[Exercise description] From the entries below, report only the number of lines that contain the word "home".

====== Data

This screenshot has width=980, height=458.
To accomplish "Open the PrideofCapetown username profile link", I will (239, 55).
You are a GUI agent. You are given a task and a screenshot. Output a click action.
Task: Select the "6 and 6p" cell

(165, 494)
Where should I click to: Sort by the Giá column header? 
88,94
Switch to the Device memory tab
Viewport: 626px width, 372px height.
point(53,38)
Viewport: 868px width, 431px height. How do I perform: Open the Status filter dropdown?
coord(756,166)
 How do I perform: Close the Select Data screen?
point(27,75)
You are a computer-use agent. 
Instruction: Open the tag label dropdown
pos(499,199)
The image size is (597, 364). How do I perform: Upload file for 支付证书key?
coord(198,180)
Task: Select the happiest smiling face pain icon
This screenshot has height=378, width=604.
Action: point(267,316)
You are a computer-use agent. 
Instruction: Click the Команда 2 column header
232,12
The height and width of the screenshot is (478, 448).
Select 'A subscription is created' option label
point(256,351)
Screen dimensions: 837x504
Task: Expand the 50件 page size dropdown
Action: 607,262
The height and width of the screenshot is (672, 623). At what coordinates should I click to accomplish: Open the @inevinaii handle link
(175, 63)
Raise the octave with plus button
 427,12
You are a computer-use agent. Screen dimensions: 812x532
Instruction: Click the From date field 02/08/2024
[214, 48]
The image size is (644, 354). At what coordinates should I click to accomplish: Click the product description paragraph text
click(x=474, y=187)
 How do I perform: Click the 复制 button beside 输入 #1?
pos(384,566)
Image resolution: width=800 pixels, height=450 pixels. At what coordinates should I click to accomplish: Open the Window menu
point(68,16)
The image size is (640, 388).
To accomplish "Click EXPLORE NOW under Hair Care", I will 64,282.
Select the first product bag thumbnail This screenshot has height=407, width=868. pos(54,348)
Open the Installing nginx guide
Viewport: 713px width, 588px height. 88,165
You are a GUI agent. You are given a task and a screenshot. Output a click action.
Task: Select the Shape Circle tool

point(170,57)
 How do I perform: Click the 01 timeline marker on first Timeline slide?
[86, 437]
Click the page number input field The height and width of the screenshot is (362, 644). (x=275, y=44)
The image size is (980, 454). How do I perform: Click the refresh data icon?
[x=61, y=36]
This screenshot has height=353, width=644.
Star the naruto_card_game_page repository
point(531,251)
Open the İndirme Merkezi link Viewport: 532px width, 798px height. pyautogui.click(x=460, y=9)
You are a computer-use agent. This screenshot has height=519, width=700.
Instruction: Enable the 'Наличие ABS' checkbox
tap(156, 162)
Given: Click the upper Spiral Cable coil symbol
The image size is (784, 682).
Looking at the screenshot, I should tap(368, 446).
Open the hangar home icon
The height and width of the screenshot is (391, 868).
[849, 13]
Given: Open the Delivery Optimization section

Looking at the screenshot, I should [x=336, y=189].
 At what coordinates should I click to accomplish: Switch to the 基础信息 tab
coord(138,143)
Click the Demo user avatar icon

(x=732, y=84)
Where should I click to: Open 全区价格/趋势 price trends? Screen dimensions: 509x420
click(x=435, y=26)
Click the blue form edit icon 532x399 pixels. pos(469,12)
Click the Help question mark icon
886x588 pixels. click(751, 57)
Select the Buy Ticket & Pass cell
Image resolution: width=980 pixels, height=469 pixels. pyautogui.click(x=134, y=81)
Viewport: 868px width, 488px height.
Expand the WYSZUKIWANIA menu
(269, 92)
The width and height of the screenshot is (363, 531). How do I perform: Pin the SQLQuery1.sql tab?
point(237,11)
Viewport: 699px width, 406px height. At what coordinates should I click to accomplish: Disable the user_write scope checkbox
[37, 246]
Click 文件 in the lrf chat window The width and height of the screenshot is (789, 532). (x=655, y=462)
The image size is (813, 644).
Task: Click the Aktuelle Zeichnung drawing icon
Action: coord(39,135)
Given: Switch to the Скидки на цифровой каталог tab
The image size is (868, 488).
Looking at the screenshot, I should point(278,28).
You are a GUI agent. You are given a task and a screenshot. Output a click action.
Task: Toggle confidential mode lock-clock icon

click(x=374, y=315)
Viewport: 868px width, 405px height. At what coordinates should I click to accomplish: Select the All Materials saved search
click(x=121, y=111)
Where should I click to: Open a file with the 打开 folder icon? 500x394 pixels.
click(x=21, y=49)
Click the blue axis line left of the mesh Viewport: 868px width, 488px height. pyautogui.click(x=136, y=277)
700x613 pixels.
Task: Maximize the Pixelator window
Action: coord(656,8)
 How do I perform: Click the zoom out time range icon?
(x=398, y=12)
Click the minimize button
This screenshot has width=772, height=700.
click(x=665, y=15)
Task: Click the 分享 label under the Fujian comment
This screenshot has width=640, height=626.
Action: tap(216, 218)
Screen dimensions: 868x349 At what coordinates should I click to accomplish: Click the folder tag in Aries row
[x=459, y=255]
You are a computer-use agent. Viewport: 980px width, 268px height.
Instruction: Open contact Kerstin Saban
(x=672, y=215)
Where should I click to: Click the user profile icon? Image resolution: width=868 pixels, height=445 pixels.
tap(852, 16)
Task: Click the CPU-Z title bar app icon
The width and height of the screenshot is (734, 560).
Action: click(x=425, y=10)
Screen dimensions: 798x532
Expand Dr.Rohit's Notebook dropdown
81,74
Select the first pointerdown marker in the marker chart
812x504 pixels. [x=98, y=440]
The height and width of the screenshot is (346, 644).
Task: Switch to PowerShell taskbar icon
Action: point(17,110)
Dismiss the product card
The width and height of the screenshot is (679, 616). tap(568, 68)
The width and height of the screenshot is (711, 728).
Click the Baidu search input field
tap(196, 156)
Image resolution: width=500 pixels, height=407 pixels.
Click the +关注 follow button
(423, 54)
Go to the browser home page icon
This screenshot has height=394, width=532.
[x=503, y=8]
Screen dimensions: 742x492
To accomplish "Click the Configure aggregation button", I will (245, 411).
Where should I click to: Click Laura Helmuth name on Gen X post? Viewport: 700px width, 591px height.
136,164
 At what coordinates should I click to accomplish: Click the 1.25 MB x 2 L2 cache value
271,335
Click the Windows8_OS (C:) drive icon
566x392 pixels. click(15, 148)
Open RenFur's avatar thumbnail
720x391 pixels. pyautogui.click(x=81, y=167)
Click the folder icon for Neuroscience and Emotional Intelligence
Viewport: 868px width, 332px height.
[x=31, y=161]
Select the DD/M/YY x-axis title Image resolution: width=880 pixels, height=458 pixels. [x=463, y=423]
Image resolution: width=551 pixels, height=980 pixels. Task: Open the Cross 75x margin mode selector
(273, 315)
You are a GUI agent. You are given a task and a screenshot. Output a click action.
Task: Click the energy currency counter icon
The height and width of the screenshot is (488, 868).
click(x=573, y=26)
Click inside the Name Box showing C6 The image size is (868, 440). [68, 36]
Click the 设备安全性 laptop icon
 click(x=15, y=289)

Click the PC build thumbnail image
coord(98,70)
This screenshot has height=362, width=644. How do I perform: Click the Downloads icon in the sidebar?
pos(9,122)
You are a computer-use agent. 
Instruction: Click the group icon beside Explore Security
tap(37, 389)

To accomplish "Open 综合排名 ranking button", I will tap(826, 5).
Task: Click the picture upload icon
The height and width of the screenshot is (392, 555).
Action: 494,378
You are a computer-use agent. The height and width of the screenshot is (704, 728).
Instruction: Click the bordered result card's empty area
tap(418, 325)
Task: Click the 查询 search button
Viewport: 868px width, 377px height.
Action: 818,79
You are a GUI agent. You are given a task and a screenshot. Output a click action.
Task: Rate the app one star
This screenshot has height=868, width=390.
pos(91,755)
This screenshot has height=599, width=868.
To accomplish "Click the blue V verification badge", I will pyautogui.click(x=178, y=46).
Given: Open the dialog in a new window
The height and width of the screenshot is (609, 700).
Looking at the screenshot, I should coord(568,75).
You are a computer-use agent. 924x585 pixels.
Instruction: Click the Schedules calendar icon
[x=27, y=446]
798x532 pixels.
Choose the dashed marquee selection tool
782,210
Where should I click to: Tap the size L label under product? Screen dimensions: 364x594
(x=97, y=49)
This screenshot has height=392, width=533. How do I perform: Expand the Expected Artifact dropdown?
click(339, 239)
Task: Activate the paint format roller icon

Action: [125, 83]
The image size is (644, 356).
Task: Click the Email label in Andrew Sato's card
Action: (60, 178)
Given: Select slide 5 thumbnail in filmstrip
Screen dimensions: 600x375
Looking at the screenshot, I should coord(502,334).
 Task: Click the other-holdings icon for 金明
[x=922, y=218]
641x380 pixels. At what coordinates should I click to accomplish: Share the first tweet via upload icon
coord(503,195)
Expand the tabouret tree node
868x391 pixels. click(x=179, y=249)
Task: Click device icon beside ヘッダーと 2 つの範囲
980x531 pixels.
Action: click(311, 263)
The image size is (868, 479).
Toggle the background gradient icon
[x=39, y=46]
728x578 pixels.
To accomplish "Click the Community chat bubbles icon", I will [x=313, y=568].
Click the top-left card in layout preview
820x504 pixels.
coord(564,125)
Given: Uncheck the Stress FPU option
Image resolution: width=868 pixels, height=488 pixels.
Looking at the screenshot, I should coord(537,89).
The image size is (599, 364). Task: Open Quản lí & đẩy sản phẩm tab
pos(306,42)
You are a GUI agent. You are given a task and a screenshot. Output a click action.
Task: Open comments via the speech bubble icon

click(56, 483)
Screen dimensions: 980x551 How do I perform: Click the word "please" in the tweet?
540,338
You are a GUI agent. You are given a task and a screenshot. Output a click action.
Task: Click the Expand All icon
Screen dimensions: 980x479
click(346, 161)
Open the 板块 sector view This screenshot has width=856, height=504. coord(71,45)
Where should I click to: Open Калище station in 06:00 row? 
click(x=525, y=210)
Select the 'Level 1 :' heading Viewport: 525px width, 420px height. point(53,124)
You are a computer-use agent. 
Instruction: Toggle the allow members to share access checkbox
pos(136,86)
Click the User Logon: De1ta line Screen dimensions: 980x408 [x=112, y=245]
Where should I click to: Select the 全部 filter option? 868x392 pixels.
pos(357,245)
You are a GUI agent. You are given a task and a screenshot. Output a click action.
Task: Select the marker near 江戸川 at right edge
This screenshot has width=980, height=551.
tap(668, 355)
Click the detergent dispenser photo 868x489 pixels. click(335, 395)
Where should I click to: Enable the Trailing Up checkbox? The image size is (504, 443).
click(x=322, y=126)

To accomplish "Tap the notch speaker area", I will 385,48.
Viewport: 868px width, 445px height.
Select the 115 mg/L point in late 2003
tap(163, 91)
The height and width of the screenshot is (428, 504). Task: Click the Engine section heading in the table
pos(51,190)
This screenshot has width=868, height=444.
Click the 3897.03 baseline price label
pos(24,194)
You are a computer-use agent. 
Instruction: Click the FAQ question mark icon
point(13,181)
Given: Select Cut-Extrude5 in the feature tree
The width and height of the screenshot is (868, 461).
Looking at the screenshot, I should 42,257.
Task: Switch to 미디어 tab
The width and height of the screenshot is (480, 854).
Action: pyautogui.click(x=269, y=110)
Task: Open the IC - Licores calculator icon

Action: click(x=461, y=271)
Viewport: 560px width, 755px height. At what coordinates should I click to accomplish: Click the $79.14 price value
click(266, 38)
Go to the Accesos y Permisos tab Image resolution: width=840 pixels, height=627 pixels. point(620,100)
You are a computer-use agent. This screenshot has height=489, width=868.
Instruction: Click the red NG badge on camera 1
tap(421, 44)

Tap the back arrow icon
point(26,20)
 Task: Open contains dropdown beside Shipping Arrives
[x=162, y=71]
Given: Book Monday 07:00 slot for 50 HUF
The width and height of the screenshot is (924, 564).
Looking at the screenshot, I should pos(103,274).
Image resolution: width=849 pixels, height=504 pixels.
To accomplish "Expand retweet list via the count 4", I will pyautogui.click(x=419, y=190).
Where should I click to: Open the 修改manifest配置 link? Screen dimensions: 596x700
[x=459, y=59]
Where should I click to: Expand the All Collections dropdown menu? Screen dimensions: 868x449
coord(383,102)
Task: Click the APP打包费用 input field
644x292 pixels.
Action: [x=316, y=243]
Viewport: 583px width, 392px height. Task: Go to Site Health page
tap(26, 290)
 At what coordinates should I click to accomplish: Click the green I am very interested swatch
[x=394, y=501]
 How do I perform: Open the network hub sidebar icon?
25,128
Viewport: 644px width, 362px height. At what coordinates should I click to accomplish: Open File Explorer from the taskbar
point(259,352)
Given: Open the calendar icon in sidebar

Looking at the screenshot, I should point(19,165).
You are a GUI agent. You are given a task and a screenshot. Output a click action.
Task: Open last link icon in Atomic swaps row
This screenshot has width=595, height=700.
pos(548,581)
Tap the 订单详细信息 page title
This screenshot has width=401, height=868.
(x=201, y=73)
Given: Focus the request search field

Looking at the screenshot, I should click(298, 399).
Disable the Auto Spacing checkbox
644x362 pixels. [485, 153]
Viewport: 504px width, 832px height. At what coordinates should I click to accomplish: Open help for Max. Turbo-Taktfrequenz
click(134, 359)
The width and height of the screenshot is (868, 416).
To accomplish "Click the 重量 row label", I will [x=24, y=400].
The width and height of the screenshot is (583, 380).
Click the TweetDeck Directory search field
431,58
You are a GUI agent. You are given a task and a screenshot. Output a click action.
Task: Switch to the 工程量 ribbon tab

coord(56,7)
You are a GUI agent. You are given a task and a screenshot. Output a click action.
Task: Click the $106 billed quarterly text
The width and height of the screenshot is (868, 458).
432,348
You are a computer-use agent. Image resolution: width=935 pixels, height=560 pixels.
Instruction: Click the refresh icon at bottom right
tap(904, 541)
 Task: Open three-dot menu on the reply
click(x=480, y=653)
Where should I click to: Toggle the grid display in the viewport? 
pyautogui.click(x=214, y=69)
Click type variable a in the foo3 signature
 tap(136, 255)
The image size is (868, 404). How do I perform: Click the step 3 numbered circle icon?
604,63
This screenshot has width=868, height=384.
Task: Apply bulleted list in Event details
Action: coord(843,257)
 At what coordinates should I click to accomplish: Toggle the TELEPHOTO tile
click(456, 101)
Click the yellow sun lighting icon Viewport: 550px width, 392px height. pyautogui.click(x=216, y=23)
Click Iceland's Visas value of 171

============

[Result for this exercise] 2